## Task description
Gather every line below where "will" appears.

## Material to process
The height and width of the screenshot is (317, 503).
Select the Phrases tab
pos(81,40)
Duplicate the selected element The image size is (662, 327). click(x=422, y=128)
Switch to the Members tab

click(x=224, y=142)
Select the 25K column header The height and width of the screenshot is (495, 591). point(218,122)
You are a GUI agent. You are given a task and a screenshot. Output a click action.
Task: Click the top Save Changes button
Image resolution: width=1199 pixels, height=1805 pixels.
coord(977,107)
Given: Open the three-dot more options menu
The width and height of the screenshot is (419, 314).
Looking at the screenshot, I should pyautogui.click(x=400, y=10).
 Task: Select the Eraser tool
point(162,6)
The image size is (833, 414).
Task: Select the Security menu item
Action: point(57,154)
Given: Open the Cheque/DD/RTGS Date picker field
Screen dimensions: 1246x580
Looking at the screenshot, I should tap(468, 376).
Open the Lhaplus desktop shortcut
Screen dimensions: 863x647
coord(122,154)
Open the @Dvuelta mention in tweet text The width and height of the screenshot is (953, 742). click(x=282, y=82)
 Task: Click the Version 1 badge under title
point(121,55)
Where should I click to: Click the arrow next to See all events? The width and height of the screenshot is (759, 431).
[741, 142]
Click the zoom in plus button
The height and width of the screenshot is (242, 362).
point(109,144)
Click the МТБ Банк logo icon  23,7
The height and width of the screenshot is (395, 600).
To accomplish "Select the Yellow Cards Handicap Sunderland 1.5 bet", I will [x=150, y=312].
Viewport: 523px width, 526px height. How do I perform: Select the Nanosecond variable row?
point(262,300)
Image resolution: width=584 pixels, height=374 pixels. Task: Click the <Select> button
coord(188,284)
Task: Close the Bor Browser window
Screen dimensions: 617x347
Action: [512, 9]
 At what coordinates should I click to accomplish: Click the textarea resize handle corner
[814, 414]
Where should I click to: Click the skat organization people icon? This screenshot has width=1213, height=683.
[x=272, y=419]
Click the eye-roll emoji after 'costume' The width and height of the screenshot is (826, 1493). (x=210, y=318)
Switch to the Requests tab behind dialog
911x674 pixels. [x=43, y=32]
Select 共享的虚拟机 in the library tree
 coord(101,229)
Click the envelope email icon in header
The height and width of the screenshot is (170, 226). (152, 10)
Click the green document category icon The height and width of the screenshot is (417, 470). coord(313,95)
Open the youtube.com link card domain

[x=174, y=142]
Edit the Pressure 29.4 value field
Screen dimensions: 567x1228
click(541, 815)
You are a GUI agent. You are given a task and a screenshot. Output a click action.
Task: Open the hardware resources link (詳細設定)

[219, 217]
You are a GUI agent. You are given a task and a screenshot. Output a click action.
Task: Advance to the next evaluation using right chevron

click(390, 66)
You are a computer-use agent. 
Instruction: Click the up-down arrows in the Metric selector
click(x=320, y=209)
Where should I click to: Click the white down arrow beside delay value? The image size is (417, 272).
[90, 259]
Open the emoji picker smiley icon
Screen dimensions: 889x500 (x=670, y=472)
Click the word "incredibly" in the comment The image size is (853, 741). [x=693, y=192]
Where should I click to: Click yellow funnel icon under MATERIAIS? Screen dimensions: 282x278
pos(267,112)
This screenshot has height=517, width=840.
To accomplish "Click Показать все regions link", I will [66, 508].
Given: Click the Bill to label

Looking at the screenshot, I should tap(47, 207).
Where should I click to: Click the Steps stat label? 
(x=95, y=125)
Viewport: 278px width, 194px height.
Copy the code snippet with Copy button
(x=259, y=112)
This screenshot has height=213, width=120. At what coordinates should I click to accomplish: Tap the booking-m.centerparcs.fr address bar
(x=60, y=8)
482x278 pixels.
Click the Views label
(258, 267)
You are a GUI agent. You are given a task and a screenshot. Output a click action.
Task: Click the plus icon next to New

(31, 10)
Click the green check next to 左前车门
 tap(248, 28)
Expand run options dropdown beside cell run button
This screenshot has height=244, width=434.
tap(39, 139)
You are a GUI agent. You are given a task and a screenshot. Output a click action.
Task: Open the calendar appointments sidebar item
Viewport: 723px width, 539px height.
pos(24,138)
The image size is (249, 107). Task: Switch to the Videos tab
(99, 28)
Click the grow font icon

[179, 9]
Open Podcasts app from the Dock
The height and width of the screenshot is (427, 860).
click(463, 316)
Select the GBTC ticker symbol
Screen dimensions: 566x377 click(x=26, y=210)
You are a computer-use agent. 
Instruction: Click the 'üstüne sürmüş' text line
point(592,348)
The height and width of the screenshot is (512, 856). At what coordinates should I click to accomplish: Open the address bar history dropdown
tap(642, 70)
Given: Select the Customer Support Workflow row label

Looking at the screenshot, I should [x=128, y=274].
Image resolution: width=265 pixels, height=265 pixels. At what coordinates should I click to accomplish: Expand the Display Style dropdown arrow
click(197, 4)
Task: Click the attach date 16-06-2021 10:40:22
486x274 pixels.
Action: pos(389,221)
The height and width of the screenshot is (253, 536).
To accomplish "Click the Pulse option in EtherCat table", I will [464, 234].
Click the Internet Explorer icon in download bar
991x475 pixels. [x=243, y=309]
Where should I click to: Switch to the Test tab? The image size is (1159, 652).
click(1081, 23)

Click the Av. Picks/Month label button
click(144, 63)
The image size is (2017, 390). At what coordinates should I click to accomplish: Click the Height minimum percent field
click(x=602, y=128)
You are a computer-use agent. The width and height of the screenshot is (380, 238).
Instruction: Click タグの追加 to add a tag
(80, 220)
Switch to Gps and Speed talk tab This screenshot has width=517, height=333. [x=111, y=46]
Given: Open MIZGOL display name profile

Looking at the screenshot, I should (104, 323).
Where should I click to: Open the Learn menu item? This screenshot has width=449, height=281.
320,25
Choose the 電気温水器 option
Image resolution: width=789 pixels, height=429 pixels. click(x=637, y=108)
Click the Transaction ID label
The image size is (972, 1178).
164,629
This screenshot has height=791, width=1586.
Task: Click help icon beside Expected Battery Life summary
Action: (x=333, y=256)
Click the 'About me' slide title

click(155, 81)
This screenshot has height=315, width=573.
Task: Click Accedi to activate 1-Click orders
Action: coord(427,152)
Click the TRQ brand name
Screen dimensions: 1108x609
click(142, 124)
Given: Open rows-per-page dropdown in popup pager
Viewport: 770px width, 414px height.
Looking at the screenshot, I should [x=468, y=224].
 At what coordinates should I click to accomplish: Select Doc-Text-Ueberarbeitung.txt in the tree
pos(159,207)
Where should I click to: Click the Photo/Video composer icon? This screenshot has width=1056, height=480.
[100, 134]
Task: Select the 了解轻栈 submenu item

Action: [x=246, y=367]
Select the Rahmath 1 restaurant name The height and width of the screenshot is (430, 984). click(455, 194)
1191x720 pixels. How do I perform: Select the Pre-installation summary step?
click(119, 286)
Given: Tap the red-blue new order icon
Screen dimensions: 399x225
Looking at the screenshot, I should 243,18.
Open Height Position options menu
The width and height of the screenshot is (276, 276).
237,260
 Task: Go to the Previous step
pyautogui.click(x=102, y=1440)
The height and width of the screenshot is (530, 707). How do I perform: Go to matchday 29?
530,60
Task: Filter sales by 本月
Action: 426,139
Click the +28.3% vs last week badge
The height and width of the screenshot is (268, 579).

## Exercise answer
To accomplish "Select the Yellow Cards Handicap Sunderland 1.5 bet", I will [x=150, y=312].
To accomplish "Click Показать все regions link", I will [66, 508].
To accomplish "Click the Pulse option in EtherCat table", I will [464, 234].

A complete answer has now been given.